:: DOCUMENT SEGMENT ::

In 2022, Mbuli Jr. released the single "Salary Salary" with Mellow & Sleazy and Soul Revolver featuring Shaunmusiq and Ftears, which later became associated with dance challenges on TikTok. He hosted the South Africa Music Awards first ceremony with comedian Mpho Popps, which was held at City Superbowl, Rustenburg on 27 August 2022. He also realeased "Uxolo" and "Mwagia Ndani" singles. In 2023, he received the Best Dancer award at the inaugural Trace Africa Awards, held in Kigali, Rwanda. He joined the Podcast and Chill Network to co-hosted the podcast Popcorn and Cheese Podcast with Mpho Popps.

:::

#### COMPLETE THE FOLLOWING
A - Summarize the passage on Mbuli Jr. in two sentences.
B - Translate this sentence from the passage on Mbuli Jr. into Spanish: "In 2023, he received the Best Dancer award at the inaugural Trace Africa Awards, held in Kigali, Rwanda."

:: DATA SHOWN ::

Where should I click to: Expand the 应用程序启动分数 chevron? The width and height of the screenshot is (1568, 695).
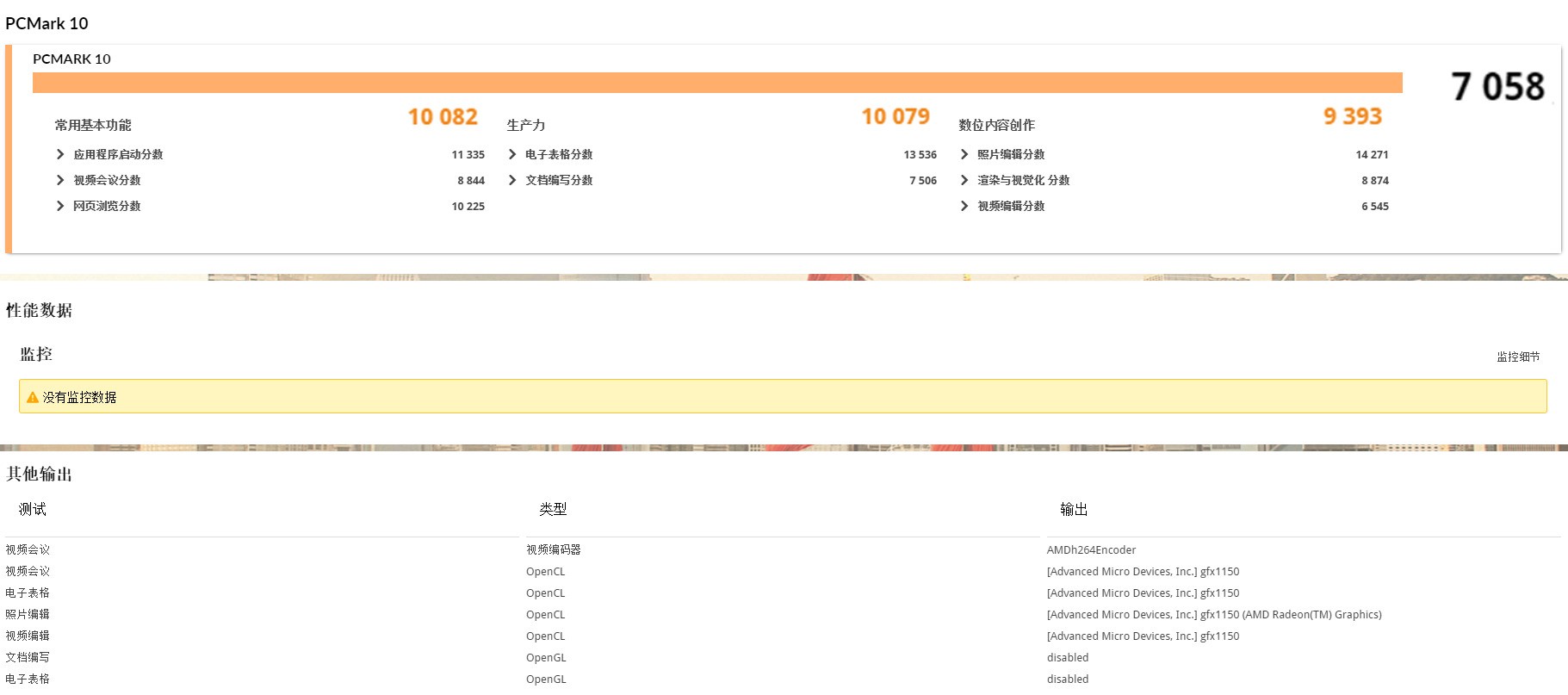[60, 154]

:::

#### TASK-BY-TASK OUTPUTS
A - In 2022, Mbuli Jr. released the single "Salary Salary," which became associated with TikTok dance challenges, and he hosted a South Africa Music Awards ceremony with comedian Mpho Popps in Rustenburg. In 2023, he won the Best Dancer award at the inaugural Trace Africa Awards in Kigali, Rwanda.

B - En 2023, recibió el premio al Mejor Bailarín en la primera edición de los Trace Africa Awards, celebrada en Kigali, Ruanda.